Cada 21 de noviembre se conmemora en Argentina el Día del Enfermero, una fecha que busca reconocer el compromiso, la vocación y la entrega cotidiana de quienes integran el sistema de salud. La efeméride se estableció en honor a la festividad de Nuestra Señora de los Remedios, patrona de la enfermería argentina, y se celebra en hospitales, centros de salud y espacios comunitarios de todo el país.
El reconocimiento cobra especial relevancia tras la experiencia vivida durante la pandemia de Covid-19, cuando miles de enfermeros y enfermeras se convirtieron en protagonistas esenciales de una emergencia sanitaria sin precedentes, en Ayacucho aún teniendo salarios bajos. Su tarea en áreas críticas, vacunatorios y dispositivos de atención extrahospitalaria permitió sostener la respuesta sanitaria en momentos de máxima tensión. Para muchos profesionales, la fecha adquiere un valor emocional al recordar el esfuerzo, el cansancio y el compromiso demostrado en esos meses.
Desde los gremios y asociaciones profesionales remarcaron que la enfermería es una disciplina clave, con formación técnica y universitaria, y que continúa en crecimiento. Señalaron que aún persisten desafíos vinculados a la actualización salarial, la cobertura de cargos y la incorporación de nuevos recursos humanos en distintas regiones del país, especialmente en zonas rurales y del interior.

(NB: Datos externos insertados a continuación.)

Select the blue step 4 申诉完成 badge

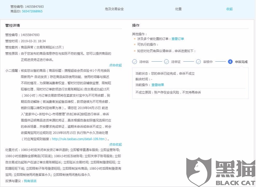point(230,62)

El Día del Enfermero también permite visibilizar la diversidad de funciones del sector: atención primaria, cuidados intensivos, salud comunitaria, emergencias, neonatología, internación domiciliaria y múltiples áreas especializadas. Cada una de ellas requiere formación específica y actualización permanente, lo que convierte a la enfermería en una profesión dinámica y estratégica para la salud pública.